» **SOURCE DOCUMENT**
※
Delivering new models of care: Why we need a new digital paradigm
Having been a cornerstone of modern healthcare organizations, traditional electronic health records (EHRs) can become monoliths that are resistant to change. Implementing new models of care requires a more flexible digital platform that ends vendor lock-in and separates data from applications.
In the UK, plans are well underway to establish 42 regional integrated care systems (ICSs) across England and Wales to better meet changing and growing patient demand.
ICSs are new partnerships between multiple health and care organizations to coordinate and plan services in a way that improves population health and reduces inequalities between different groups across a given region.
Siloes and barriers
This ambition requires a vast number of separate providers – acute, community, voluntary and mental health services – to be able to aggregate and share data. Yet, the way electronic health record (EHR) systems are currently set up makes this a difficult task.
Once the cornerstone of modern healthcare organizations, organic digitalization has turned many EHRs into monoliths that are resistant to change.
Implementing new care models requires a flexible digital platform that separates data from applications.
The causes, for the most part, lie in progressive and organic digitalization. When healthcare organizations look to resolve an issue, they procure or develop their own system or application. As a result, healthcare data has traditionally been non-standardized and stored within incompatible computer systems. Moreover, the vendors of these systems typically prohibit (or charge for) access to stored data, which is a barrier to the research and innovations that are so crucial to the discovery of new treatments.
※
» **SUPPLIED INFORMATION**
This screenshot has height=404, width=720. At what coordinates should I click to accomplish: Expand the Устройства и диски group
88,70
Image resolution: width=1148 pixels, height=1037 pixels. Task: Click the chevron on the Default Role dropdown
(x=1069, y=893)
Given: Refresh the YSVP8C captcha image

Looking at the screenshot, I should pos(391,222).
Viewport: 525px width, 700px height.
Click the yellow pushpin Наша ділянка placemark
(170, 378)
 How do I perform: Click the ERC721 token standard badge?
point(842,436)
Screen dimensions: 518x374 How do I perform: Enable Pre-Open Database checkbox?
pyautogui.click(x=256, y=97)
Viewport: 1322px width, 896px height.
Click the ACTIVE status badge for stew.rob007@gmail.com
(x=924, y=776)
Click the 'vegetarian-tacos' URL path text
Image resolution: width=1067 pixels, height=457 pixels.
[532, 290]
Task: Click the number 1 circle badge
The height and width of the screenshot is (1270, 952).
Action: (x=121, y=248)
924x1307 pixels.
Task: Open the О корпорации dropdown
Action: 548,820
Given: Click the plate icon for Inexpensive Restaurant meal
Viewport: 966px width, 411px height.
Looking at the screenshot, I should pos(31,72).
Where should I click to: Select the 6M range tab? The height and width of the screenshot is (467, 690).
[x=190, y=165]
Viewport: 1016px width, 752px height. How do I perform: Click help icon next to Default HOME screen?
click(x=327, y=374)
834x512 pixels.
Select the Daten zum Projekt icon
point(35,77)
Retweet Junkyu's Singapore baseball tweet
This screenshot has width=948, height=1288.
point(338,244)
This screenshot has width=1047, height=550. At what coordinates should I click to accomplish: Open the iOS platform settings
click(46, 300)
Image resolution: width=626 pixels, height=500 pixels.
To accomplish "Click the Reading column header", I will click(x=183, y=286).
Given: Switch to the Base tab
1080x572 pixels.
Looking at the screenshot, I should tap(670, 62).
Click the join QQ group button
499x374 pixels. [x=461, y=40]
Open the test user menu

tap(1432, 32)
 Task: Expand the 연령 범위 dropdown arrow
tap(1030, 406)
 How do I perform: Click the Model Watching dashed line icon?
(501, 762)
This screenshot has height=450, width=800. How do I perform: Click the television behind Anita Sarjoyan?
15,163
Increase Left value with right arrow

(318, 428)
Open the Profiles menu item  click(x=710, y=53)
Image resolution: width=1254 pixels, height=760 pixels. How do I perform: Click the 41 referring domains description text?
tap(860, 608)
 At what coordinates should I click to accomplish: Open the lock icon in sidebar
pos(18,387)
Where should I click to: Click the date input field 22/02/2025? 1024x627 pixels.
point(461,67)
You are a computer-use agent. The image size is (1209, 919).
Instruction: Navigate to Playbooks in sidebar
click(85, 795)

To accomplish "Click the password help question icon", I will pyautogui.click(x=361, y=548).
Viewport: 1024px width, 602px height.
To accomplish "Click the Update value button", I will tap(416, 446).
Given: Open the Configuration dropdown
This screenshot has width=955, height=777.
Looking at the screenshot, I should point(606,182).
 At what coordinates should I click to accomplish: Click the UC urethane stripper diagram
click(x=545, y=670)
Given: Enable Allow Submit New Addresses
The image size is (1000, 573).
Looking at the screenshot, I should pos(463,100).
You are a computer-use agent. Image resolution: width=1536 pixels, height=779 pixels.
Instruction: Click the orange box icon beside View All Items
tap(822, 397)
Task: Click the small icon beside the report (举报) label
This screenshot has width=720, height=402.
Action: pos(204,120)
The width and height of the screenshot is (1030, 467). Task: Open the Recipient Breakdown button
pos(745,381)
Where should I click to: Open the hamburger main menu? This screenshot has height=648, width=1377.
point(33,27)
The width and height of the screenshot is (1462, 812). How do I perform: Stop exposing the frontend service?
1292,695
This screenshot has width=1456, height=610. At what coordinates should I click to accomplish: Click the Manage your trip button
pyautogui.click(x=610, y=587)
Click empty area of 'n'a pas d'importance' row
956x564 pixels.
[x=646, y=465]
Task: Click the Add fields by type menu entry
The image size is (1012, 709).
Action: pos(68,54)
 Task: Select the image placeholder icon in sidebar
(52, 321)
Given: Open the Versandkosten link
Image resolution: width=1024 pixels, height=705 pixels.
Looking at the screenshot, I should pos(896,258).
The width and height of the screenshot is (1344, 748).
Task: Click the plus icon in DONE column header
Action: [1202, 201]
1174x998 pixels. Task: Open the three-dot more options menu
※
» **TASK DIRECTIONS**
Extend the article on electronic health records and new models of care, picking up after its last paragraph. The items have no connection to the article on electronic health records.

» **ANSWER SECTION**
Vendor-neutral data core
One solution could be to develop ways of integrating all the different systems. The problem with this approach is that it’s costly, time-consuming, and risks data loss. As well as being impractical, it also offers no guarantee of forward compatibility as new applications are developed in the future.
A better way forward is for organizations in the health and social care ecosystem to move away from app-driven to data-driven systems by adopting a shared digital health platform. Such a platform is based on open standards, vendor-neutral, and designed to secure and separate data from applications. This means that healthcare organizations can buy or create applications, all drawing on the same data core.
Flexibility and future-proofing
This paradigm brings many different benefits for healthcare providers and the populations they serve. It simplifies the approach to digitalizing and connecting all components of care pathways. Healthcare providers have more control of data and how they want to use it; and they have the freedom to work with any vendor to better help patients and clinicians. They can pick and choose what they need, while also developing digital solutions themselves — from simple forms to complex applications.
Importantly, the platform positions clinical and digital leaders more robustly for the future. There is a persistent data repository which remains for the lifetime of patients, and no data is lost between the development of different applications. In addition, vendors have the freedom to collaborate and innovate — to support remote connected care, for example.
Better data, better care
At Better, we’ve been talking about and advancing this for a while. Our next-generation openEHR platform is a standards based digital health record solution. This approach is already working in several European countries and we think it’s key for the new ICSs – eight of which are already using Better’s digital health platform. Crucially, migrating to a regional digital platform doesn’t mean that organizations must get rid of the systems they already use; they can co-exist with the new systems deployed via the platform. As each organization adds new applications, they can work with the same data used by other organizations and their existing systems.
Ultimately, better data equals better care. With such intense pressure on the healthcare system, this is an approach that can help clinicians and the digital specialists who support them. Done right, digitalization should free up clinicians’ time, not demand more of it. CTOs, CIOs and CDOs must have the freedom and flexibility to harness data and work with any partner to help digitally transform health and social care.